Aşağıdaki eleştirel yaklaşımlar metnine göre şu ifadelerin doğru olup olmadığını evet ya da hayır ile belirtiniz ve her birinde kararı belirleyen sözcükleri metinden aynen aktarınız: (a) Adorno, Frankfurt Okulu'nun temsilcilerindendir. (b) Adorno'ya göre birey, spor yaparken veya film izlerken gerçekten dinlenmektedir. (c) Adorno'ya göre ideoloji, üretim sürecinin kendisidir.
━━━━━ Belge Bölümü ━━━━━
Eleştirel Yaklaşımlar: Durum olay ve olgulara farklı bakış açısı geliştiren

yaklaşımları ele almaktadır. Bu bağlamda eleştirel, görünenin arkasındakiyle ilgilenmektedir. İletişim sürecinde yer alan ortam ve araç tartışılmaktadır.

• Theodor Adorno: Adorno, sanatın ya da müziğin metalaşması buna bağlı olarak deneyim öznesinin ortadan kaldırılmasına odaklanmıştır. Kültür endüstrisiyle beslenen ve Frankfurt Okulunun da temsilcilerinden olan Adorno, kapitalist yaşamı eleştirmekte, teknolojinin toplum üzerinde güç kazanmasının temelinin ekonomik gücü elinde bulunduranların olduğunu fakat bu gerçeğin belirtilmediğini savunmaktadır. Gerçek yaşam ile serbest zaman arasında fark kalmadığını belirten Adorno, kültürün kitlesel üretimi ve dağıtılmasını savunmaktadır. Kültür endüstrisinin popüler köy ortamı yaratılarak tek tipleştiğini ve bu popüler kültürle beslendiğini belirtmektedir. Kapitalist sistem, iş ve iş dışı zaman gibi kavramlar üretmektedir. Üretimle birlikte birey, iş dışı zamanını aktivite zamanı olarak değerlendirmektedir. Boş aktivite olarak değerlendirilen zaman Adorna’ya göre aldatmacadır. Alış veriş merkezine gitmek, spor yapmak, film izlemek vb. yerlerde tüketim yapmak tam anlamıyla aldatmaca olarak nitelendirmektedir. Birey buralarda boş zamanını tükettiğini ya da dinlendiğini zannetmektedir. Bu bağlamda Adorno’ya göre “ideoloji; üretim sürecinin kendisidir (Yengin, 2014, s. 41- 42).
━━━━━ Sağlanan Bilgiler ━━━━━
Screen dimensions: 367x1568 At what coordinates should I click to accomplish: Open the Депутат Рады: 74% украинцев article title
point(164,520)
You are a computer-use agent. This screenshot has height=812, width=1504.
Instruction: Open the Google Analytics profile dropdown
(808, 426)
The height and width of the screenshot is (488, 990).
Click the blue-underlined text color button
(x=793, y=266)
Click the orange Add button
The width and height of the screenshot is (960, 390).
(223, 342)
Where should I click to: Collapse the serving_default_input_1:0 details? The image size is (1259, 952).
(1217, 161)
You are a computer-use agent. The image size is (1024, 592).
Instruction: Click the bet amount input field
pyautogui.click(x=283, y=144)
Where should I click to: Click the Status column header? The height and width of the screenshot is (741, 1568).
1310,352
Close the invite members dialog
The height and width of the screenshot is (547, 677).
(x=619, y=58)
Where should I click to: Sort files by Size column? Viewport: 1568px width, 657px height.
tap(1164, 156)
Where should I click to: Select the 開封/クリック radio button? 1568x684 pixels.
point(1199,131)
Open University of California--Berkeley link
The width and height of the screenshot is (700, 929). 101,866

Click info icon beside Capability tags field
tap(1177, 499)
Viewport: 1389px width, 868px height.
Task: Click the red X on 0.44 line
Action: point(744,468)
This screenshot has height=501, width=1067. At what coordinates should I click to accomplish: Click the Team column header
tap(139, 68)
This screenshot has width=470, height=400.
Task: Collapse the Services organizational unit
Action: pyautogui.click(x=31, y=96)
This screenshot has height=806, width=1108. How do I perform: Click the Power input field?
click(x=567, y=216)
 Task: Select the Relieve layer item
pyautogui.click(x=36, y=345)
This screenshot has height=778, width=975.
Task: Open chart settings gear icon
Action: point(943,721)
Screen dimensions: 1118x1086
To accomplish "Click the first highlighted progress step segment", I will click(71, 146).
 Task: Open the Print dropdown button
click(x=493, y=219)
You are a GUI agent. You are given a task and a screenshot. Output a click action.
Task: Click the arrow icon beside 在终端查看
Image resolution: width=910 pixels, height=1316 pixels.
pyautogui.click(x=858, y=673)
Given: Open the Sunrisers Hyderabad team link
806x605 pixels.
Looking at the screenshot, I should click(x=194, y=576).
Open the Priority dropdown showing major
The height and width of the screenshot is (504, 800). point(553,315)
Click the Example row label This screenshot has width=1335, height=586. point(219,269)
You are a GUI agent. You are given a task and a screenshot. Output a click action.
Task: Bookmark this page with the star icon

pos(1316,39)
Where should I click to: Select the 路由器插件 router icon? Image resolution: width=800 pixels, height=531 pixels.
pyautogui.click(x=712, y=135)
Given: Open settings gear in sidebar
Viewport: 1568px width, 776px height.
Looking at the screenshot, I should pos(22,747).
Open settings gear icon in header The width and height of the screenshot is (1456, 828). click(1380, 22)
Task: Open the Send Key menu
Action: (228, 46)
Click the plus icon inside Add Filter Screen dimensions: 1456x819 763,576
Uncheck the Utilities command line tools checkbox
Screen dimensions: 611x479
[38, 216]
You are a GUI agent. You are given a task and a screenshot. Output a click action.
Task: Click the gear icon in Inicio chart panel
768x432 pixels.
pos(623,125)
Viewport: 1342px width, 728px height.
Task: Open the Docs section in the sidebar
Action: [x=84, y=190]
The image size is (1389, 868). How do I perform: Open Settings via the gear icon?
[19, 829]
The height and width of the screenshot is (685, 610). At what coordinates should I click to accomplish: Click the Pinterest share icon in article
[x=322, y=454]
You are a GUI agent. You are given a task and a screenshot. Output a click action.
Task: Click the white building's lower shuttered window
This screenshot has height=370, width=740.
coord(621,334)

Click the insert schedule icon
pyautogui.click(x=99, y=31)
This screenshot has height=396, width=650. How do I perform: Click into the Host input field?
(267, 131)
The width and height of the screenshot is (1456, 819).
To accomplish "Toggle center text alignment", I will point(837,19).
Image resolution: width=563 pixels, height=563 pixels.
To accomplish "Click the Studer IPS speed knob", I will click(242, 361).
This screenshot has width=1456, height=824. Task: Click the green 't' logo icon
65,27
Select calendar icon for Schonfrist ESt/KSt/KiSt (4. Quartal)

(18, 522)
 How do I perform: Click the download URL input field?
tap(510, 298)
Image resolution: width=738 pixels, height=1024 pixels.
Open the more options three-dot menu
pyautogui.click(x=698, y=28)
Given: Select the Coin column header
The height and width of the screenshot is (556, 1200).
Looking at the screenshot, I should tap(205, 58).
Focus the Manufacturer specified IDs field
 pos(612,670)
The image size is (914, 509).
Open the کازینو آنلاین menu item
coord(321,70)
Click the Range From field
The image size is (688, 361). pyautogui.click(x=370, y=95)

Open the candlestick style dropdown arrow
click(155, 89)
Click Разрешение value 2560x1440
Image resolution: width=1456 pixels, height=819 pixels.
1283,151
━━━━━
### Görev Sonucu
(a) Evet: "Frankfurt Okulunun da temsilcilerinden olan Adorno"
(b) Hayır: "Birey buralarda boş zamanını tükettiğini ya da dinlendiğini zannetmektedir."
(c) Evet: "ideoloji; üretim sürecinin kendisidir"